Thirdly, the drop just does not look right. The very simplified graph in Hunter’s piece is very smooth at the peak. This can easily be understood in terms of the SIR (or SEIR, or even SEIRS) model – the peak us caused by the number of susceptible slowly – and smoothly – declining as they are “converted” into cases. Mathematically it means that the rate of decline should be similar to the rate of growth before reaching the peak – if the peak is caused by the HIT. We do not see it in the data – the drop is much more rapid than it would have been. We have already seen such rapid drops in the past – in the UK, in Portugal, and other places – every time caused by the behavioural changes, not the HIT.
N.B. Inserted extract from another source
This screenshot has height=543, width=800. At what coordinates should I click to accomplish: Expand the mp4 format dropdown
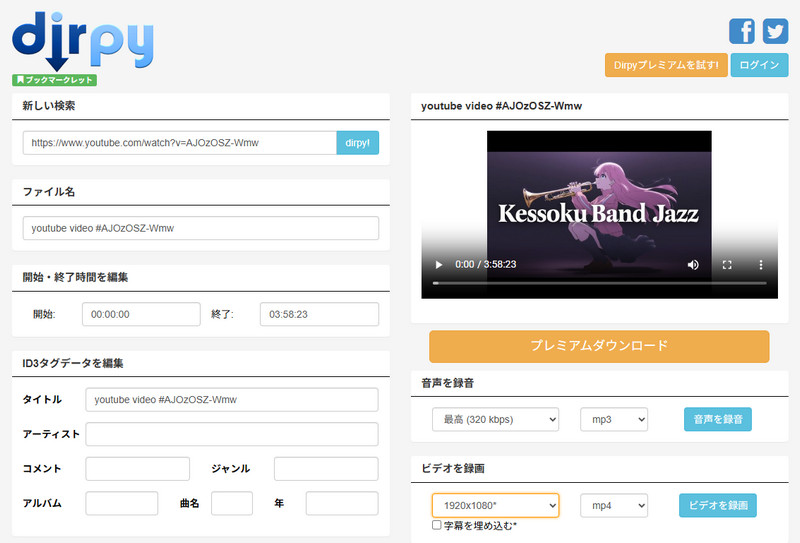click(x=614, y=505)
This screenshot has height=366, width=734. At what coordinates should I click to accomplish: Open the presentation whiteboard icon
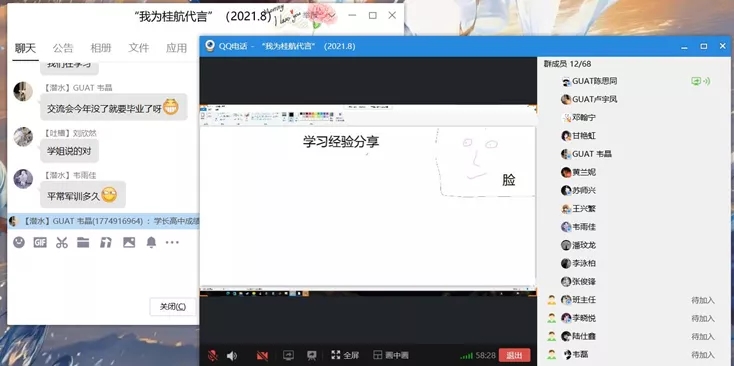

Notwithstanding the fact that Hunter’s plot is a generic SIR plot from Wikipedia and it is unclear what the axes are – why is the starting value of S equal to 350? What are the jagged red and blue lines? Are they the UK data?
So, what about the mid- to long-term predictions? We can look back to the last summer when the numbers also dropped down and kept down until the “second wave” started in September, caused largely by the Alpha strain, and in spring this year, before Delta hit us. Of course, we are now in a different situation, with high levels of vaccination, but – as Israel example is now showing – we are not yet safe.
Finally, Hunter is very optimistic in his SEIRS predictions suggesting that following the outbreak we will have COVID-19 circulating at a very low level. This is possible, but again the history of other diseases points to many counterexamples. Depending on how fast immunity wanes, we might see not only a constant low rumbling of the virus – we might see huge repeating outbreaks, like measles, smallpox, or plague. We might see new strains appearing, like avian or swine flu. There is more to ‘endemic’ diseases than it seems and it is only a precarious ‘equilibrium’ that we might be reaching.
Why is the type of argument presented by Hunter so dangerous? Over the last 18 months, there have been many times when one person or another claimed we had reached the HIT and COVID-19 is just about to become ‘endemic’. Many times – in England, Brazil, India – this has led to relaxing of all rules which eventually has led to renewed outbreaks. I hope this is not likely to be the case this summer.